[Challenge 1]:
Using the Cavendish College text that follows, say whether each statement agrees with it. Answer yes or no, and quote the deciding words. (a) The college was named after Thomas Arnold. (b) The college opened at Norwich House, Panton Street. (c) The Great Hall was built in 1889.

-- Document excerpt start --

Cavendish College, Cambridge was a public hostel of the University of Cambridge, active from 1873 to 1892.

Its former buildings now house Homerton College, Cambridge.

History

Founding 

It was founded by the British clergyman, educational reformer and writer Joseph Lloyd Brereton with the intention of connecting the county school system with the universities. Brereton described his scheme in his book County Education.  After an unsuccessful attempt at Oxford, he founded it at Cambridge in 1873.

Brereton had suggested the name of Arnold College, after Thomas Arnold who had been his headmaster at Rugby School, but in the end the college was named after William Cavendish, 7th Duke of Devonshire, who was the chancellor of the university and the biggest funder of the new college.

The college opened in 1873 at Norwich House, Panton Street.

Cavendish was not recognised as a full college by the university; along with its contemporary Selwyn College, it was recognised as a public hostel of the university, students in residence being considered non-collegiate students but eligible for university degrees. The undergraduates were younger than was customary, and the cost of board and tuition, which was covered by an inclusive charge of eighty guineas a year, was much lower than in the established colleges.

Move to Hills Road 

In 1876, the college purchased a site on Hills Road, from Trinity College and commissioned the architectural firm of Giles and Gough to design buildings for the new site, completed between 1876 and 1878.

The original buildings were constructed in the Gothic Revival style, using a combination of red Suffolk brick and Bath stone dressings. Though Brereton had published in 1874 an extensive plan of the proposed college, the buildings at the time of opening were significantly more spartan, lacking important facilities including a hall.

Several years later, Cambridge architect William Wren designed additions to the eastern end of the college buildings in the Neo-Gothic style.

The Great Hall was constructed in 1889, and was at the time the largest college hall in Cambridge.  It features a hammer-beam roof, American walnut panelling, a gallery, rose windows and a flèche.

-- Document excerpt end --

[Challenge 2]:
Reproduce every one of the records below word for word, leaving out the pictures.

-- Supplied material start --

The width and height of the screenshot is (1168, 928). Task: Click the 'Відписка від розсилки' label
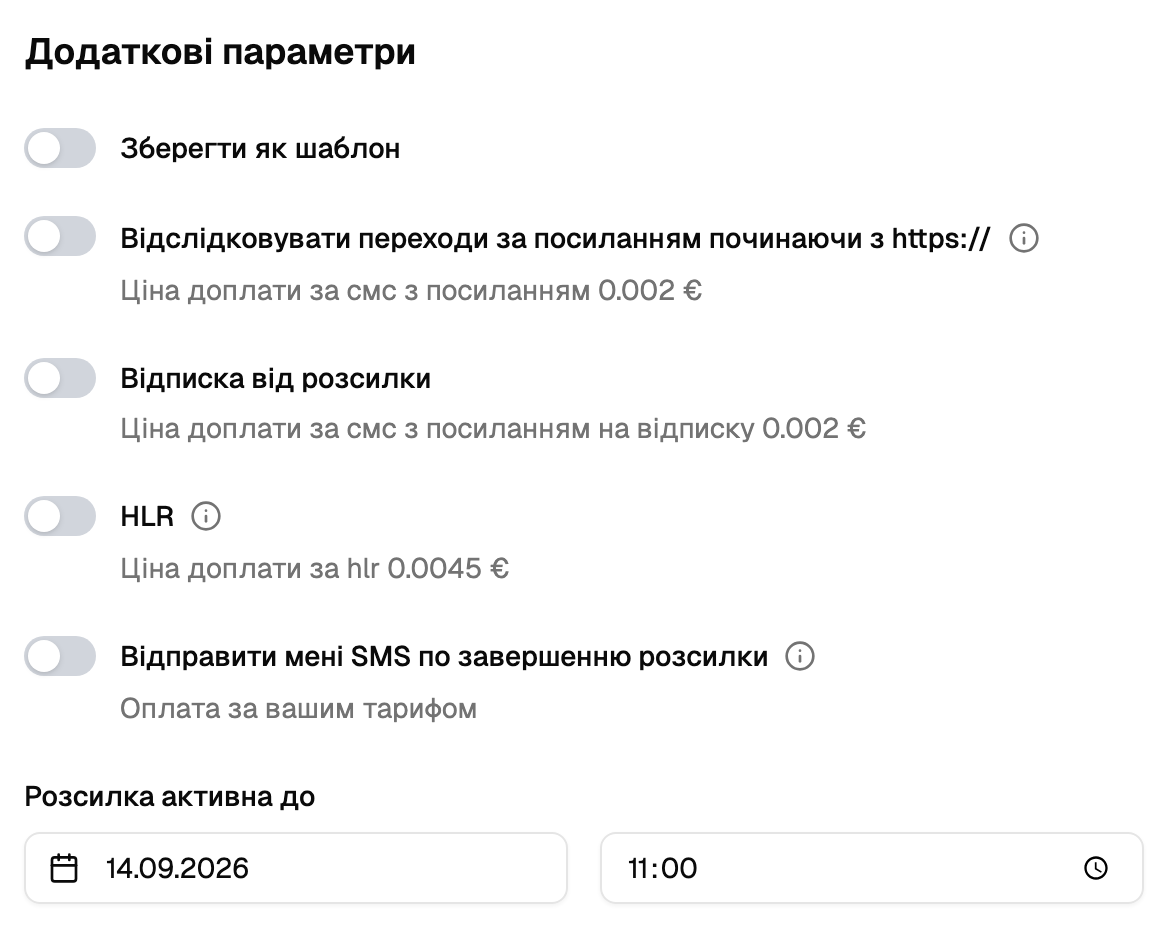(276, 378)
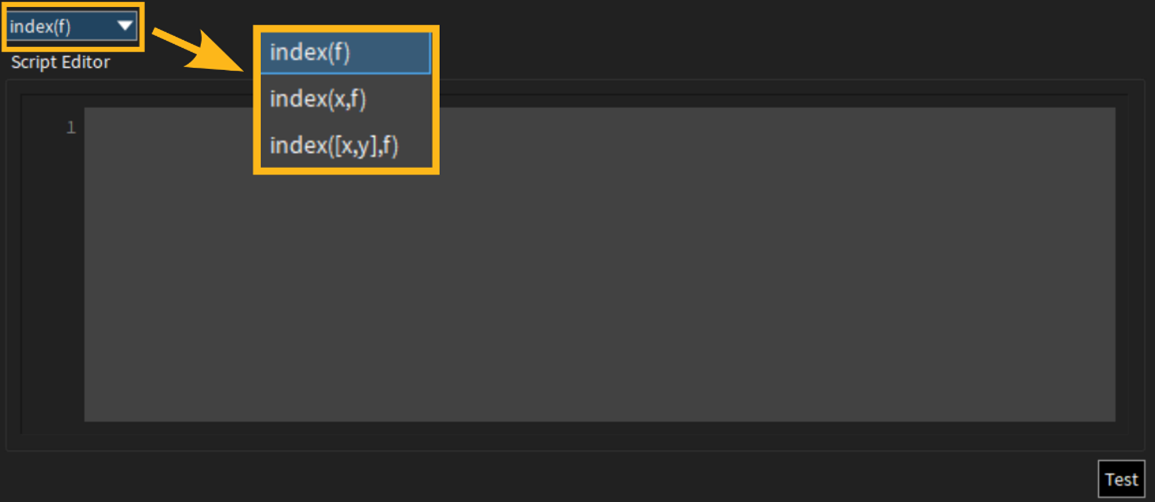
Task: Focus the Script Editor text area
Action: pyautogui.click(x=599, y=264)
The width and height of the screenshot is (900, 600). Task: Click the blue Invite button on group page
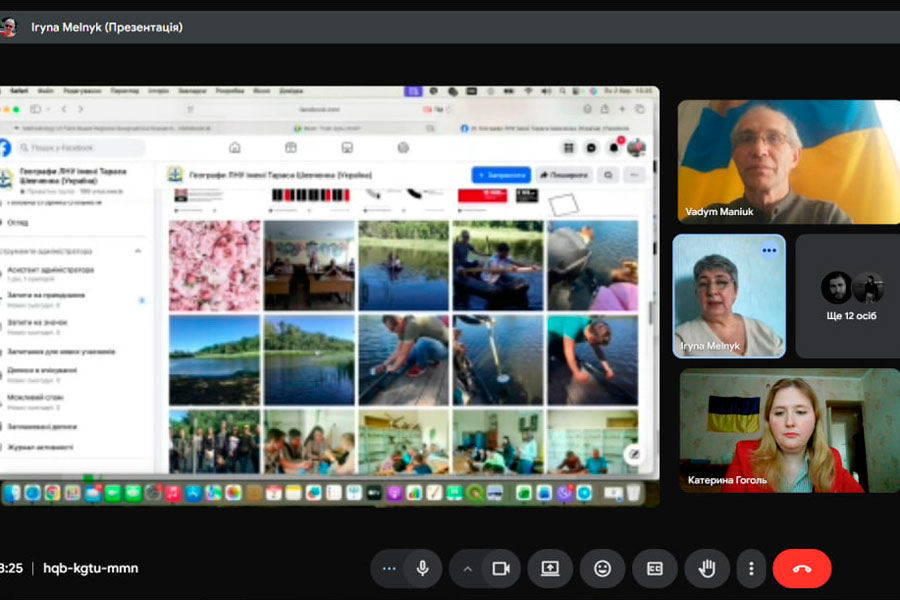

-- Supplied material end --

[Finished answer 1]:
(a) No: "in the end the college was named after William Cavendish, 7th Duke of Devonshire"
(b) Yes: "The college opened in 1873 at Norwich House, Panton Street."
(c) Yes: "The Great Hall was constructed in 1889"

[Finished answer 2]:
The width and height of the screenshot is (1168, 928). Task: Click the 'Відписка від розсилки' label
(276, 378)
Task: Focus the Script Editor text area
Action: pyautogui.click(x=599, y=264)
The width and height of the screenshot is (900, 600). Task: Click the blue Invite button on group page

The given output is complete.